Dataset entries
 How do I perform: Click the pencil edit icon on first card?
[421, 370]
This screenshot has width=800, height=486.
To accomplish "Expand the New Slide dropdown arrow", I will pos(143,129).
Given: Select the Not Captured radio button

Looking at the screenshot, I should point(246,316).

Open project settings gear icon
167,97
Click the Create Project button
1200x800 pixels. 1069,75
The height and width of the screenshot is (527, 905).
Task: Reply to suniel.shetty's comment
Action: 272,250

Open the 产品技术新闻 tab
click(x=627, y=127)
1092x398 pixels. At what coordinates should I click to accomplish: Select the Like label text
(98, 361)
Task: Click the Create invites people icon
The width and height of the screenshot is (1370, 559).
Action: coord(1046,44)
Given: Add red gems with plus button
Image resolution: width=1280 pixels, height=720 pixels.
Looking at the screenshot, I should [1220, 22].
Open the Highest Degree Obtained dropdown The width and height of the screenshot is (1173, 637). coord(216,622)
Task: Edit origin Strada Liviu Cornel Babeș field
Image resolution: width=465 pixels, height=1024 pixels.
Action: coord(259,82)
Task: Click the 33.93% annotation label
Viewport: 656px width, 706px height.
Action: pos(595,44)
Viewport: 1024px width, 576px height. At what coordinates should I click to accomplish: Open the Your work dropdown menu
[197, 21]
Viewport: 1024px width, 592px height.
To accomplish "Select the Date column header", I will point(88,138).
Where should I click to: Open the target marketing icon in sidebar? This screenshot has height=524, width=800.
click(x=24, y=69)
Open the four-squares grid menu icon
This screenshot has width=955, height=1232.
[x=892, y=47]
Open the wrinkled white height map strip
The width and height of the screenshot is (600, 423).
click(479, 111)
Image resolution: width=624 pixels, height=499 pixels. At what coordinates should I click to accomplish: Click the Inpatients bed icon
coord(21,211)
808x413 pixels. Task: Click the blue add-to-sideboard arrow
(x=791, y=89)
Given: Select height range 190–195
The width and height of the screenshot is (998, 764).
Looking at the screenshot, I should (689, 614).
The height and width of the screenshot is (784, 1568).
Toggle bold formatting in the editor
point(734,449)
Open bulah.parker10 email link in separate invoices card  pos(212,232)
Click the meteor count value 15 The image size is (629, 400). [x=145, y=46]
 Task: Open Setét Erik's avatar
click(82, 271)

:: Task item ::
Every line from the first entry to the line containing "Task: Click the Create invites people icon" should be transcribed exactly, and nothing beyond it.

:: Finished task ::
 How do I perform: Click the pencil edit icon on first card?
[421, 370]
This screenshot has width=800, height=486.
To accomplish "Expand the New Slide dropdown arrow", I will pos(143,129).
Given: Select the Not Captured radio button

Looking at the screenshot, I should point(246,316).

Open project settings gear icon
167,97
Click the Create Project button
1200x800 pixels. 1069,75
The height and width of the screenshot is (527, 905).
Task: Reply to suniel.shetty's comment
Action: 272,250

Open the 产品技术新闻 tab
click(x=627, y=127)
1092x398 pixels. At what coordinates should I click to accomplish: Select the Like label text
(98, 361)
Task: Click the Create invites people icon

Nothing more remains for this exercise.